(Data excerpts)
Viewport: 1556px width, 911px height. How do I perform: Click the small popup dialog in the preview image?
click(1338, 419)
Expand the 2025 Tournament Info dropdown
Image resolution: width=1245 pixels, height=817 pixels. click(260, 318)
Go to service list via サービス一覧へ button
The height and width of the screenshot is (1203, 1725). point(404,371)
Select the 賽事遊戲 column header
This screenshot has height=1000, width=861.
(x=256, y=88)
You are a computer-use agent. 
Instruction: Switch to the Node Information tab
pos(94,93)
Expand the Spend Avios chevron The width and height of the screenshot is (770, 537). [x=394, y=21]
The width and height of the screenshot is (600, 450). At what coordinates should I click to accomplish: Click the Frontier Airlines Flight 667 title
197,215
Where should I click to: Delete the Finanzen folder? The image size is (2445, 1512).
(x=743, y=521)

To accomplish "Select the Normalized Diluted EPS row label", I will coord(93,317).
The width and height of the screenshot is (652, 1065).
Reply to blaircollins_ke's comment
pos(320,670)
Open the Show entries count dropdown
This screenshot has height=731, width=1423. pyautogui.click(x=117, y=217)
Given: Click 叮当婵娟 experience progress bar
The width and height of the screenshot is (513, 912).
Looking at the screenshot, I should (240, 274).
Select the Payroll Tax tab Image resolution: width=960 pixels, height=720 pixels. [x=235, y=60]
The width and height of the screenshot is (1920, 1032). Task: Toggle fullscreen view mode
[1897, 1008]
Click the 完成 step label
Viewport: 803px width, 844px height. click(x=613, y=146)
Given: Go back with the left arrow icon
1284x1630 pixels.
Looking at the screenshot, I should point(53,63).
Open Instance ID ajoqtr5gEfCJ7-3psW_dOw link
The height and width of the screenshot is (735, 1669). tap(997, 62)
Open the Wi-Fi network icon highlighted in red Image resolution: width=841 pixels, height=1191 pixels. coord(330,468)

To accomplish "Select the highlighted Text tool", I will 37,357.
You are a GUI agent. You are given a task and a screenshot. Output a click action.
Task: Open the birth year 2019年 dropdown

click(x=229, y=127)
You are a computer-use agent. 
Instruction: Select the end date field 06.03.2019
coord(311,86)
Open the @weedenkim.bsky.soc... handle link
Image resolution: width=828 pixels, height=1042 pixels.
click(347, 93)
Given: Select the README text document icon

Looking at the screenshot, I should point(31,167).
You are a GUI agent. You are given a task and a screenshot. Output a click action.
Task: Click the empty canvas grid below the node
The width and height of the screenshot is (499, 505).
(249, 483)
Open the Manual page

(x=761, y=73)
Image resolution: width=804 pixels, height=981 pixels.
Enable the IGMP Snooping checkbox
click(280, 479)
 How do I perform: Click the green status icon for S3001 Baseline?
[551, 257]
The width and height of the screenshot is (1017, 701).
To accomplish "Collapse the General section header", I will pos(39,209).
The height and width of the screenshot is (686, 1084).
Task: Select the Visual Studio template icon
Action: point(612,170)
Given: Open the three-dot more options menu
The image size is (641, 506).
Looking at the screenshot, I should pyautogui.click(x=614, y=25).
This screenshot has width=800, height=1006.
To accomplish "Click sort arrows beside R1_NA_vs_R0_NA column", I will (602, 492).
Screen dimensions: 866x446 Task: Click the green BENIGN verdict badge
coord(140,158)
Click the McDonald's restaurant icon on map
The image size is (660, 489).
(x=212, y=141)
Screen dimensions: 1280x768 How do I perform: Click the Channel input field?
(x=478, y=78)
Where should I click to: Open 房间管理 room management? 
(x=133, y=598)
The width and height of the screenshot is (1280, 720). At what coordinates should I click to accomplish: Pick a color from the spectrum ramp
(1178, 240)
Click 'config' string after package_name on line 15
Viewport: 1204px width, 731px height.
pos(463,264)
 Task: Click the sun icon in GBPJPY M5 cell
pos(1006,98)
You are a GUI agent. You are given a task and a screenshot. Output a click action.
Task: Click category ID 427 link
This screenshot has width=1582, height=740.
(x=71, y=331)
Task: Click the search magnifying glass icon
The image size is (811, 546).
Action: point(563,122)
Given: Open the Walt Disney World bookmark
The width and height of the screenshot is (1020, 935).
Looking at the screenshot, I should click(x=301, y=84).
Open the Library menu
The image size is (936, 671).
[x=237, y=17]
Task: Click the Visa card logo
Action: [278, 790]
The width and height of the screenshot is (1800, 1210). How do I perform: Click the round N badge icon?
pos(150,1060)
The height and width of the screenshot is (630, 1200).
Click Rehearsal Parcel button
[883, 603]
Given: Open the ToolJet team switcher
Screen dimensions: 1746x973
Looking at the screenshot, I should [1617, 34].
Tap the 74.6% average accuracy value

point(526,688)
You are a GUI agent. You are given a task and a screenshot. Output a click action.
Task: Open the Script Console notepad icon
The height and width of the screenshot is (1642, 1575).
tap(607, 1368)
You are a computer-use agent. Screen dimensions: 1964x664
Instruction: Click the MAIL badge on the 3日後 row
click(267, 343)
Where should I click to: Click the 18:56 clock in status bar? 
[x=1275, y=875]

Brief:
Wherever the word "highlighted" occurs in the data above, copy the line it sits in.

The answer:
Open the Wi-Fi network icon highlighted in red Image resolution: width=841 pixels, height=1191 pixels. coord(330,468)
To accomplish "Select the highlighted Text tool", I will 37,357.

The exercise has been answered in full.